Unfixable Performance Defects

Be ready for performance defects you cannot fix. You will need to make bold decisions based on the risk to your service.

This event is more likely than you may realise even if you have the skills to fix your own code. If for example you have selected commercial products to include in your service you already are exposed to this risk. You will not have control to fix issues and will instead be dependent on the vendor.

So instead when selecting products you need to get assurances before you buy that there are real-world case studies or lab test results that demonstrate it can meet your performance targets. If your project buys anyway then you are dependent on the vendor unless you design you way out of it. It is clearly a last resort to do this but if the risk is too great then you may need to protect the users of your service.

All The Data

Data remains one of the most difficult elements to reach agreement on, especially for government services given information security and privacy. Information Security custodians may inform you that you may not use real data for non-production uses for reasons. This can often result in no full size real data used for functional and performance testing.
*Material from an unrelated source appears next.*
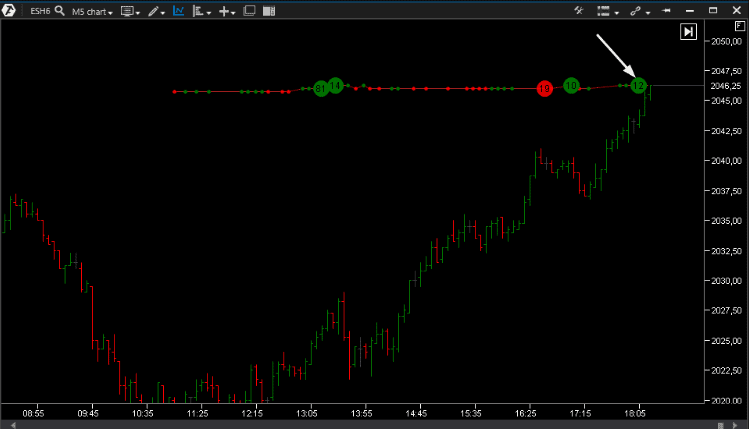Screen dimensions: 749x429
Task: Toggle the pin always-on-top icon
Action: tap(666, 11)
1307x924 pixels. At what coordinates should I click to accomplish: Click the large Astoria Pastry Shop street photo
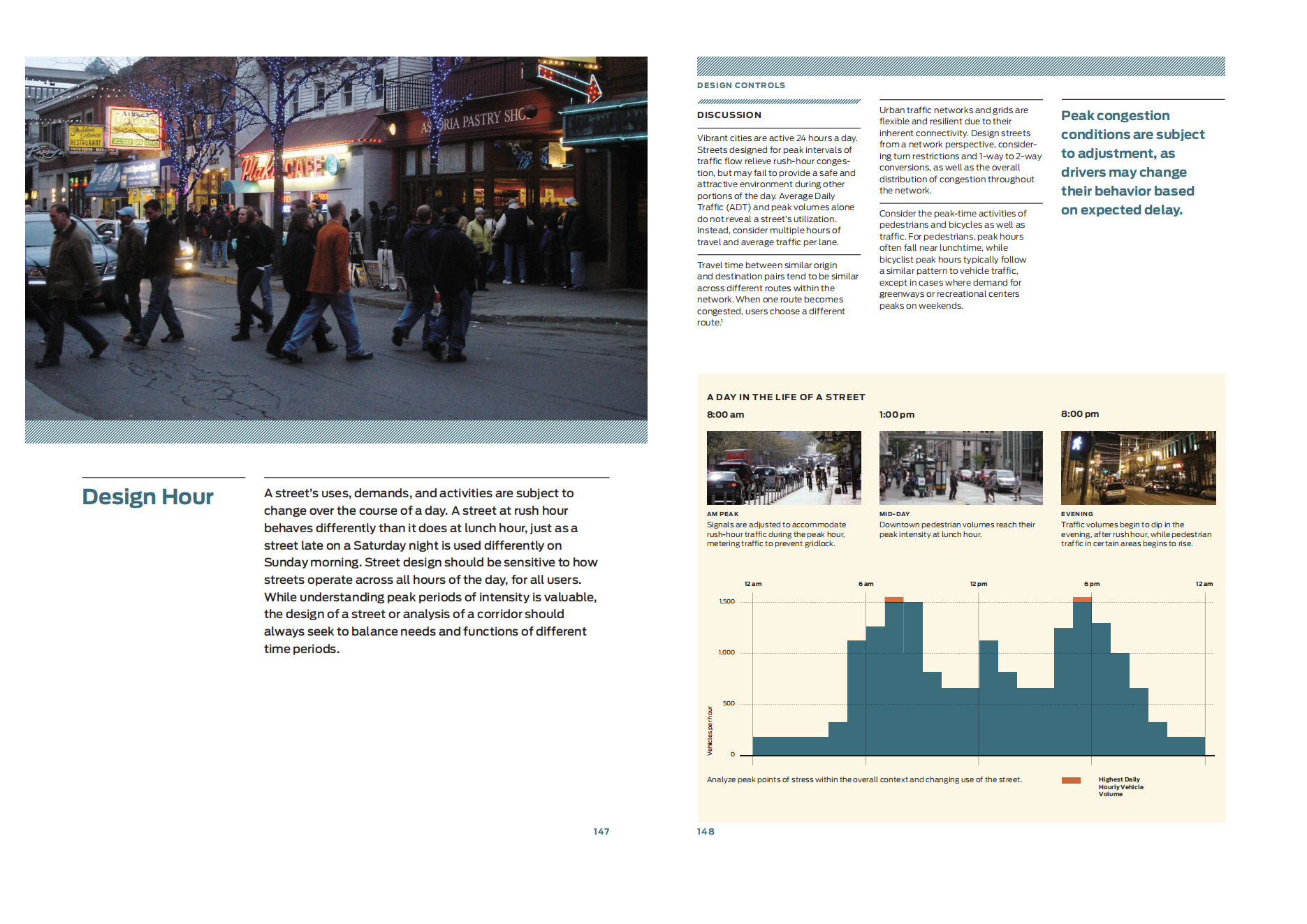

However it is clear that you cannot performance test without full-sized dataset. There are also risks using synthetic full-sized datasets for functional and performance testing given the actual real data can be important (hint: data is more important than the code, invest more your time getting data right).

So make the clear case for full-sized real data for performance testing. Take it to senior management if necessary. It may necessary to pseudo-anonymise personally identifiable information as part of the agreement to use it but this is worth it.
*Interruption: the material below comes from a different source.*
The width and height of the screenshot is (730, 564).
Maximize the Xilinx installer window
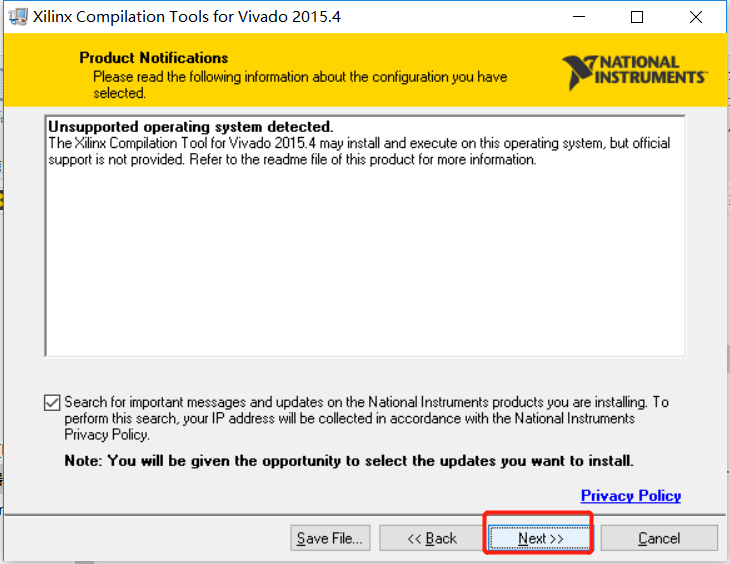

Hey, so what about those top 10 optimisations you mentioned at the beginning…

10 Things

In summary then, 10 things I’d recommend you follow to help mitigate performance risks.

  1. Build Production early. As early as start of Beta. This will allow you to test on Production sized environment as you develop.
  2. Don’t rely on Non-Functional Requirements. Define easy to follow targets based on capacity and concurrency. Then define stretch target. Then define an excessive stretch target.
  3. If your targets are uncertain focus on stress testing not load testing so that your Production environment can be described to your product owners in terms of the capacity it will sustain.
  4. Script your performance tests before you have Production. It is helpful to design these to be flexible about data expected from the start so they can be run with live data and test data.
  5. Test your Production as you build it. This ensures it is both testing and optimised for your targets.
  6. Be open. Publish your performance results to senior management and the rest of the project team. Be careful to tune your results to represent your targets and stretch targets.
  7. Build deep monitoring of infrastructure and application at the beginning of building Production and tune these during your performance testing.
  8. Always performance test with full-sized dataset.
  9. Be ready for unfixable performance defects. Look ahead when selecting commercial or open source products and demand test results up-front.
  10. The holy grail is when performance testing is continuous, part of your deployment pipeline. At the very least each sprint should be performance tested.